While there has been a lot of debate over the new Broad-Based Black Economic Empowerment (B-BBEE) codes being stricter in terms of scoring and implications for business, remaining BEE-compliant remains positively attainable if the business remains truly committed to the cause.
The changes implemented as of May 2015 saw the seven categories for compliance being condensed into five, three of which are compulsory in order to remain compliant. This year, Manpower was able to achieve a Level One BEE rating through several initiatives.
An important factor in achieving a favourable BEE score (and to perhaps reach a Level One rating) is to find and work with the right partners. Your ED partner should be a business that you are able to assist in terms of development and growth and, therefore, one you believe in. Where possible, connect with suppliers who have favourable BEE ratings and are committed to changing the landscape in South Africa. Not only will this assist in improving your BEE rating, but will also assist you in supporting local businesses.
In line with this, it is also vital to invest in the skills of those within and outside of your organisation. Under the old codes, sending employees on short, one-day courses may have sufficed, but the new codes call for more long-term investment into skills development. This can be carried out through awarding bursaries and running internship programmes, for example, which not only invest in education but also give candidates on-the-job training and experience. Just investing money into education like a tick-box exercise does not benefit the economy in the long run, as there are an abundance of young people with qualifications who cannot find employment.

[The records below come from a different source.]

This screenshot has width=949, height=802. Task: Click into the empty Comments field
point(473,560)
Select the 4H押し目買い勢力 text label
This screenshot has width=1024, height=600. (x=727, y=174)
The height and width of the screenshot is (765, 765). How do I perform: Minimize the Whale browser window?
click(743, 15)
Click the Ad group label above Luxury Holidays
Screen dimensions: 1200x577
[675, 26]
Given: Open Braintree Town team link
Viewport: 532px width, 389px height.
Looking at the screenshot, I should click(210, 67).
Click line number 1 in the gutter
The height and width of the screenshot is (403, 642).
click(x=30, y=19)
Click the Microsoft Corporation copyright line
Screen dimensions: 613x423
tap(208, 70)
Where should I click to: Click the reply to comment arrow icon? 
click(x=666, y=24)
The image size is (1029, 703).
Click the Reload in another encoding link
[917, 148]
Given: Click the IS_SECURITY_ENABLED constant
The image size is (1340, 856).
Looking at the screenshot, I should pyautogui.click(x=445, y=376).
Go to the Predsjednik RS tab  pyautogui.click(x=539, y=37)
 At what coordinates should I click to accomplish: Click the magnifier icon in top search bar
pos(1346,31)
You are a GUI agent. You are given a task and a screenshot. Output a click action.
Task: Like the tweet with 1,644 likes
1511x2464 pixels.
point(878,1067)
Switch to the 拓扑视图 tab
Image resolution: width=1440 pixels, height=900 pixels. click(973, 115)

Businesses need to focus on making these candidates marketable and employable as well, assisting them to make a positive contribution to the economy.
Promoting internally is important for achieving a favourable BEE score, and for this to be effective it is important to work each day on building a pipeline of suitable candidates for future management positions. Going out and looking for candidates solely to fulfill the BEE codes is a frivolous exercise, as the candidates may not be invested in the business and will more than likely move on after a short while. Of course, candidates who have been with the company a long time may also leave (this is always a risk), but building a stable internal pipeline of candidates will ensure that your business will be able to recover.
Most importantly, businesses and business owners need to realise that BEE is not a one-day event or a task allocated to one person in the business. BEE is a continuous commitment that needs to be part of the company’s DNA. Finding the right BEE partner will make this easier, given that it will be a cause that the management and employees are truly passionate about, and will also contribute positively to company culture and the economy as a whole.
Planning ahead is essential to ensure a top BEE rating—always think ahead into the next year and what can be done. Have it on the agenda for discussion every week, if possible, and ensure that your staff are involved. This way, it will never feel like a last minute, mundane task, but will become an exciting part of your company’s culture.
BEE is not just about giving away money; it’s about investing time into causes and businesses that fit in with your business ethos and beliefs. Opportunities are everywhere, and you can meet your future BEE partners in the most unlikely places. BEE if done the right way for the right reasons should be a win-win strategy for all stakeholders.